Zbadaj materiał
(A) Dlaczego według tekstu o polskim przemyśle spadł optymizm ankietowanych firm? Odpowiedz w jednym do trzech zdań.
(B) Jak brzmi po angielsku zdanie z tekstu o polskim przemyśle: „Nastroje przedsiębiorców, choć wciąż generalnie pozytywne, osiągnęły najniższy poziom od początku 2023 roku i kształtują się poniżej średniej długoterminowej.”?
(C) Kontynuuj tekst o polskim przemyśle, zaczynając po jego ostatnim zdaniu.

Fragment tekstu
★ ★ ★ ★ ★

Niepokojącym sygnałem jest fakt, że popyt na polskie towary przemysłowe nieznacznie osłabł. Nowe zamówienia spadły po raz pierwszy od trzech miesięcy, co stanowi powrót do ogólnej tendencji spadkowej obserwowanej w ciągu ostatnich trzech lat. Do tego spadku przyczyniło się zmniejszenie eksportu, choć jak zaznaczają autorzy raportu, zarówno całkowita liczba nowych zamówień, jak i tych z zagranicy zmalała jedynie w marginalnym stopniu.
Szczególnie alarmujący jest gwałtowny spadek prognoz produkcji na nadchodzący rok. Wskaźnik przyszłej produkcji zanotował w kwietniu największy miesięczny spadek od początku prowadzenia indeksu w 2012 roku, z wyłączeniem okresu pandemicznego między marcem a kwietniem 2020 roku. Nastroje przedsiębiorców, choć wciąż generalnie pozytywne, osiągnęły najniższy poziom od początku 2023 roku i kształtują się poniżej średniej długoterminowej.
Według ankietowanych firm, obniżenie optymizmu wynika z kilku czynników: spowolnienia gospodarczego, zmniejszenia liczby nowych zamówień, ogólnej niepewności rynkowej, wyższych kosztów operacyjnych oraz prawdopodobnego spadku eksportu do Stanów Zjednoczonych. Te obawy rzucają cień na ogólnie pozytywny obraz polskiego sektora przemysłowego przedstawiony przez kwietniowe dane PMI.
Przemysł w Polsce wyhamowuje, ale wciąż na plusie
Raport PKO BP wskazuje, że w kwietniu tempo poprawy koniunktury w polskim przemyśle spowolniło. Wskaźnik PMI dla przetwórstwa przemysłowego obniżył się do 50,2 pkt z 50,7 pkt w marcu, utrzymując się jednak powyżej granicy 50 punktów, co oznacza trzeci z rzędu miesiąc ekspansji sektora. Wynik okazał się nieco niższy od oczekiwań analityków.
Kwietniowy odczyt PMI dla przemysłu pokazuje, że mimo spowolnienia dynamiki, sektor produkcyjny wciąż znajduje się w fazie wzrostu. Głównym motorem napędowym okazał się wyraźny wzrost poziomu produkcji, który osiągnął najlepszy wynik od lutego 2022 roku. W odpowiedzi na zwiększoną aktywność, przedsiębiorstwa zaczęły zatrudniać więcej pracowników, choć jak zauważają analitycy, zjawisko to nie znajduje jeszcze potwierdzenia w oficjalnych statystykach rynku pracy.

★ ★ ★ ★ ★

Wyodrębnione informacje
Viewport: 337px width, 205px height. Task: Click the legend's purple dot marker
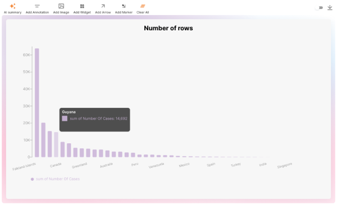click(x=32, y=179)
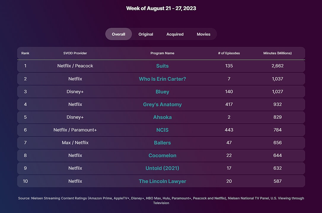Show the Movies tab
This screenshot has height=213, width=322.
(203, 34)
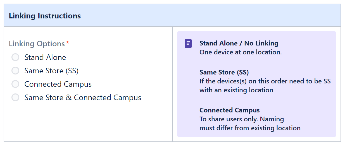Select the Stand Alone radio button

coord(15,57)
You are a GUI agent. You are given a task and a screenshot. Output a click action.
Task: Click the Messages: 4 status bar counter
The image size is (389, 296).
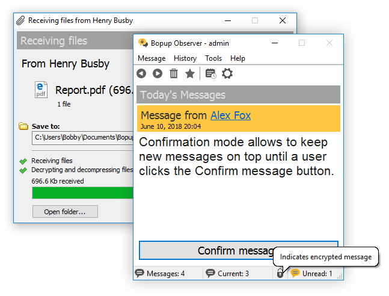tap(160, 273)
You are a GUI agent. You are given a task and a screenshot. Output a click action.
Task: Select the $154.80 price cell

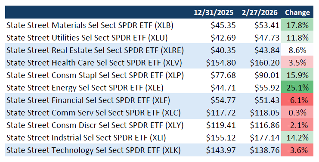pyautogui.click(x=221, y=63)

★ ★ ★ ★ ★

Odpowiedzi do ćwiczeń
(A) Ankietowane firmy wskazują kilka przyczyn: spowolnienie gospodarcze, mniejszą liczbę nowych zamówień, ogólną niepewność rynkową, wyższe koszty operacyjne oraz prawdopodobny spadek eksportu do Stanów Zjednoczonych.

(B) Business sentiment, though still generally positive, reached its lowest level since the beginning of 2023 and remains below the long-term average.

(C)
Firmy produkcyjne zwiększyły również skalę zakupów materiałów potrzebnych do produkcji. Mimo intensywniejszych zakupów, zapasy komponentów produkcyjnych uległy zmniejszeniu, co może świadczyć o ich efektywnym wykorzystaniu w procesach wytwórczych.
Niepokojące sygnały dla przyszłości branży
Optymizm związany ze wzrostem produkcji przyćmiewa nieznaczny spadek zamówień, który nastąpił po trzech miesiącach wzrostowej tendencji. Jak wynika z raportu PKO BP, za tę sytuację odpowiada przede wszystkim słabnący popyt eksportowy. Chociaż w ostatnim czasie zaobserwowano wzrost zaległości produkcyjnych, to kontynuacja spadkowego trendu w napływie nowych zamówień może sprawić, że pula niezrealizowanych zleceń okaże się niewystarczająca do utrzymania obecnego tempa ożywienia w produkcji.
Badanie ujawniło również gwałtowny wzrost niepewności wśród przedsiębiorców odnośnie przyszłej koniunktury gospodarczej. Oceny perspektyw na kolejne 12 miesięcy uległy znacznemu pogorszeniu - silniejszy spadek nastrojów odnotowano jedynie na początku pandemii. Źródłem rosnącego pesymizmu są obawy przed ogólnym pogorszeniem koniunktury, spadkiem eksportu do Stanów Zjednoczonych oraz wzrostem kosztów prowadzenia działalności.
W kontekście europejskim, wpływ amerykańskich ceł na sytuację przetwórców jest obecnie ograniczony, z wyjątkiem Hiszpanii, gdzie kwiecień przyniósł znaczący spadek zamówień. Analitycy PKO BP wiążą to zjawisko z bezpośrednim i pośrednim oddziaływaniem zaostrzonych regulacji handlowych wprowadzonych przez USA. Przyszłość europejskiego przemysłu będzie w dużej mierze zależeć od decyzji dotyczącej wprowadzenia docelowego cła w wysokości 20 proc. nałożonego na Unię Europejską, które może wejść w życie 9 lipca.